EXPLORE THE MATERIAL:
(a) Rewrite the paragraph of the abstract that begins "Masks, as a locus of mimetic potential" as a bulleted list that keeps its main facts.
(b) Answer these questions from the abstract, one per line:
(i) Which house does the article focus on?
(ii) What material are the inset panels made of?
(iii) According to the abstract, what do masks translate an animate individual into?
(c) List every item whose conflation within the space, according to the abstract, enables the viewer to use depicted conceptual doubles.

PROVIDED PASSAGE:
################

Abstract

Masks, as a locus of mimetic potential, serve both to typify and to disguise, distilling character traits and translating them visually, even as they hide the visage of those who might wear them, suggesting a performative persona through the partial negation of the form of the actor. As a multi-dimensional depiction, they enable the generation of distance between viewer and viewed, translating an animate individual into an inanimate object and thus, through the intervention of a worked surface, inviting interpretation. To explore the ways that these ideas interact within a domestic space, the article focuses on the House of the Gilded Cupids, interrogating the interplay between materiality and depiction by pairing masks with mirrors, considering the ways in which both media use surface to highlight liminality, eliding viewer and viewed in a complex commentary on the mutability of visual perception. Highlighting the juxtaposition of inset obsidian panels with depictions of reflective surfaces in the mythological wall paintings within the domestic space, the article argues that the conflation of mirror, mask, and reflection within the space enables the viewer to utilize depicted conceptual doubles to both reinforce and undermine the boundaries of the viewer’s embodied reality in order to confront the extent to which an individual is predicated on perception, both internal and external.

################

AVAILABLE DATA:
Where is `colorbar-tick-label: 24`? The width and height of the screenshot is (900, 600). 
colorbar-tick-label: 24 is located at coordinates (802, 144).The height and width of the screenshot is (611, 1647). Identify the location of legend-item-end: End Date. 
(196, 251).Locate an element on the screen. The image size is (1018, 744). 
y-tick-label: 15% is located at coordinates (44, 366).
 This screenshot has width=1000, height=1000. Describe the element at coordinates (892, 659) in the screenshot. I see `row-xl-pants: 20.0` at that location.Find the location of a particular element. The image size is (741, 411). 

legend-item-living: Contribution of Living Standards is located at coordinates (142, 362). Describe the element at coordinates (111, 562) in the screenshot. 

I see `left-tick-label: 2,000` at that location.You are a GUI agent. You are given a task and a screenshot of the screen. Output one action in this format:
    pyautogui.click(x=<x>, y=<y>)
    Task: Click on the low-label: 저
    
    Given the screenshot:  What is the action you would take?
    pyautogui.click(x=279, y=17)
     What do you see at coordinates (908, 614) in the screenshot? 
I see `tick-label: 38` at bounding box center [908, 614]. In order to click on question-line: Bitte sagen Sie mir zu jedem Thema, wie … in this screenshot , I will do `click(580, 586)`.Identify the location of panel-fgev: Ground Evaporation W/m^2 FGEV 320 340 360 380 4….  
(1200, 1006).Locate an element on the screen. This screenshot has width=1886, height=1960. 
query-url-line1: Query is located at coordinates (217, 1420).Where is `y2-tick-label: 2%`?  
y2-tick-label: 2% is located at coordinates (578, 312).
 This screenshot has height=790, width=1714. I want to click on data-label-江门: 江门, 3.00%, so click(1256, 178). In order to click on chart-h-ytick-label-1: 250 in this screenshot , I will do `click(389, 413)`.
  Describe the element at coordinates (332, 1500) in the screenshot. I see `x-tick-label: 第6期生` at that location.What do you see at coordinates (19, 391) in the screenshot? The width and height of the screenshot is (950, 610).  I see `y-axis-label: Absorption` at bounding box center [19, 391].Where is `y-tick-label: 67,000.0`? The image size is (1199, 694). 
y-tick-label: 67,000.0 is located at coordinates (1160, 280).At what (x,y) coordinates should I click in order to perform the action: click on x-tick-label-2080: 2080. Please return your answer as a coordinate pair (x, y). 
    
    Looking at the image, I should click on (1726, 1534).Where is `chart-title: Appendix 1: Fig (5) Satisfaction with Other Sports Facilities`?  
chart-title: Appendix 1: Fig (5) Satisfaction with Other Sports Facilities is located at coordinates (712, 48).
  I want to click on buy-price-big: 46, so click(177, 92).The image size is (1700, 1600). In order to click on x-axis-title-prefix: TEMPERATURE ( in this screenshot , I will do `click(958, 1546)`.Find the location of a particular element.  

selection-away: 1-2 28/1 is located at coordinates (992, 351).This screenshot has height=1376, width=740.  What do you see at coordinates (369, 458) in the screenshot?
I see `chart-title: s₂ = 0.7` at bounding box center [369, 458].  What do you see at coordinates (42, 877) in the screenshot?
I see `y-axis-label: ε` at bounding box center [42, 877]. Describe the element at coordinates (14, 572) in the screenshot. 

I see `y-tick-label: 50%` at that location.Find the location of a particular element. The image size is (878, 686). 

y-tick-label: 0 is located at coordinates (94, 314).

################

SOLUTIONS TO THE PROBLEMS:
(a)
- Masks both typify and disguise: they distill character traits into visual form while hiding the wearer's face, suggesting a performed persona.
- As multi-dimensional depictions, masks create distance between viewer and viewed, turning a living individual into an inanimate object that invites interpretation.
- The article explores these ideas in a domestic space, the House of the Gilded Cupids.
- It pairs masks with mirrors to examine materiality and depiction, showing how both use surface to highlight liminality and blur viewer and viewed.
- It sets inset obsidian panels beside depictions of reflective surfaces in the house's mythological wall paintings.
- It argues that combining mirror, mask, and reflection lets viewers use depicted doubles to reinforce and undermine the boundaries of their embodied reality, confronting how far an individual depends on internal and external perception.

(b)
(i) The House of the Gilded Cupids
(ii) Obsidian
(iii) An inanimate object

(c)
- Mirror
- Mask
- Reflection